» **Exercise objective**
From the line containing "This screenshot has height=974, width=927." through the last line of the entries below, print each line exactly. Pictures stay out.

Recorded data:
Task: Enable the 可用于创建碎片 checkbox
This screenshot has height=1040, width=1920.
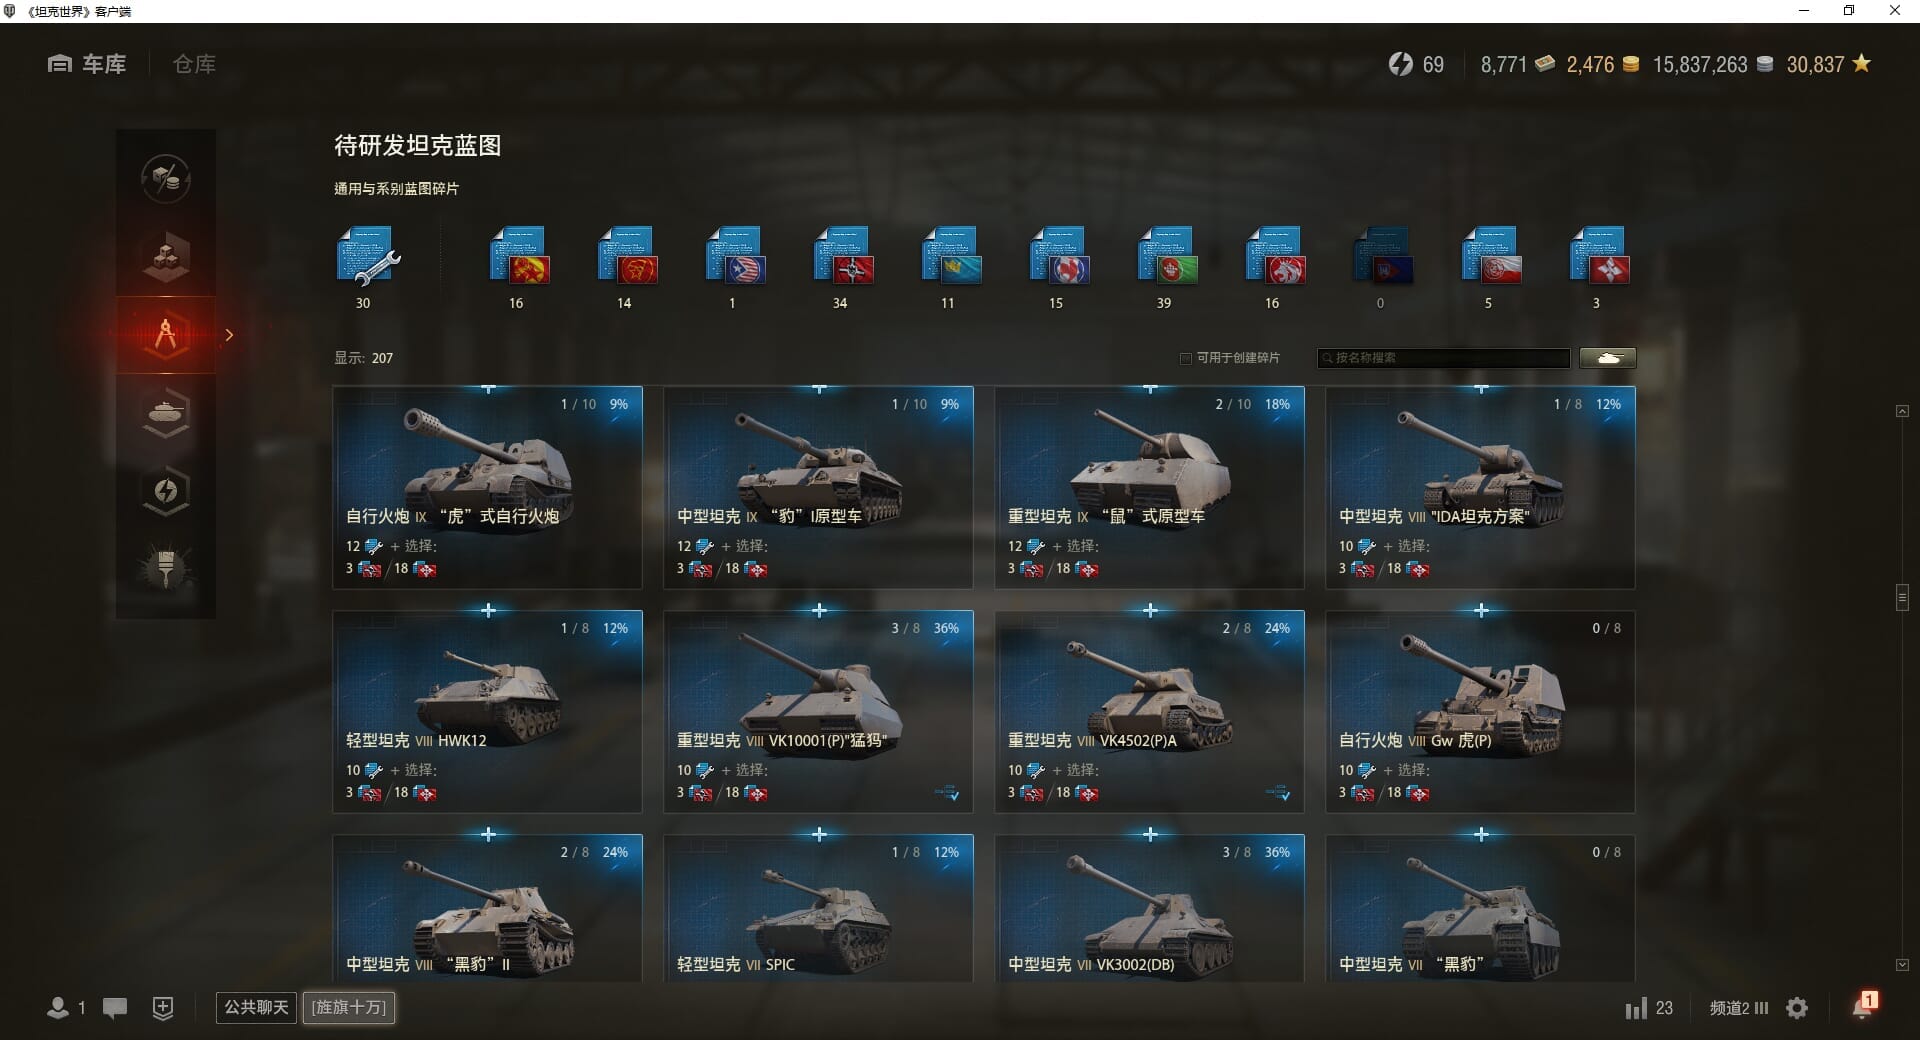Action: click(x=1186, y=358)
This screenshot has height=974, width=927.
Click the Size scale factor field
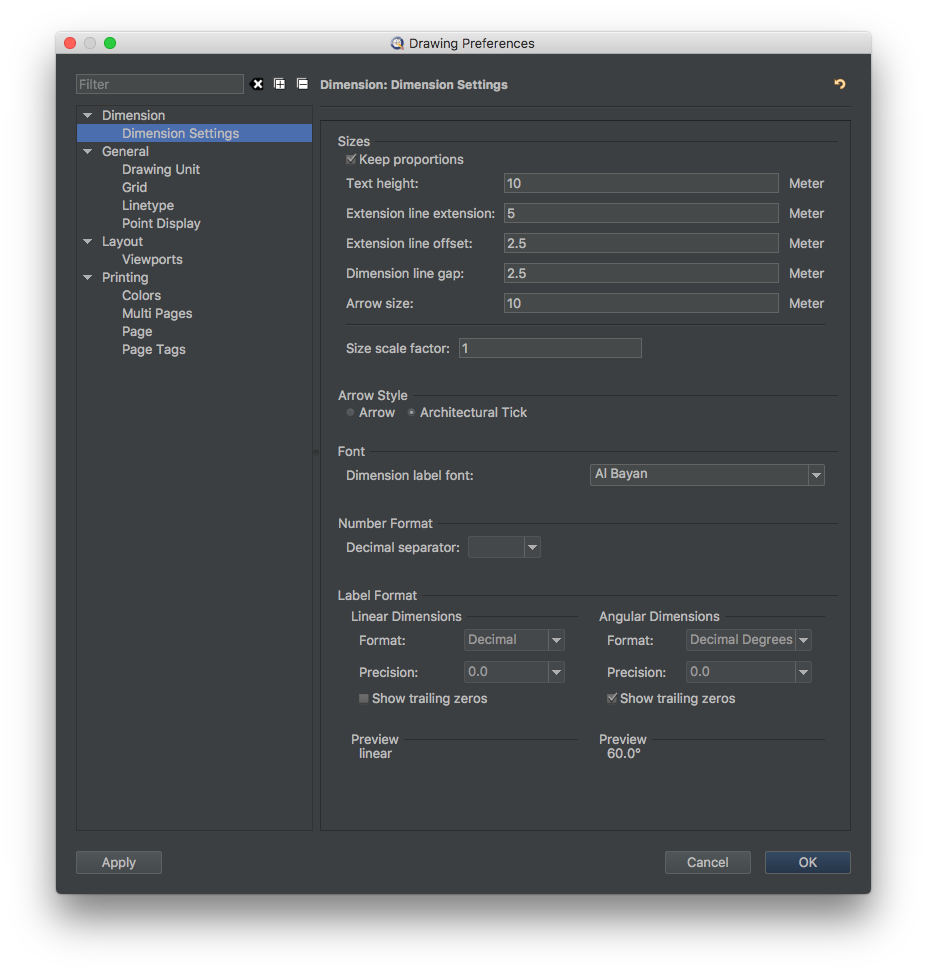click(x=550, y=348)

» **Written solution**
This screenshot has height=974, width=927.
Click the Size scale factor field
click(x=550, y=348)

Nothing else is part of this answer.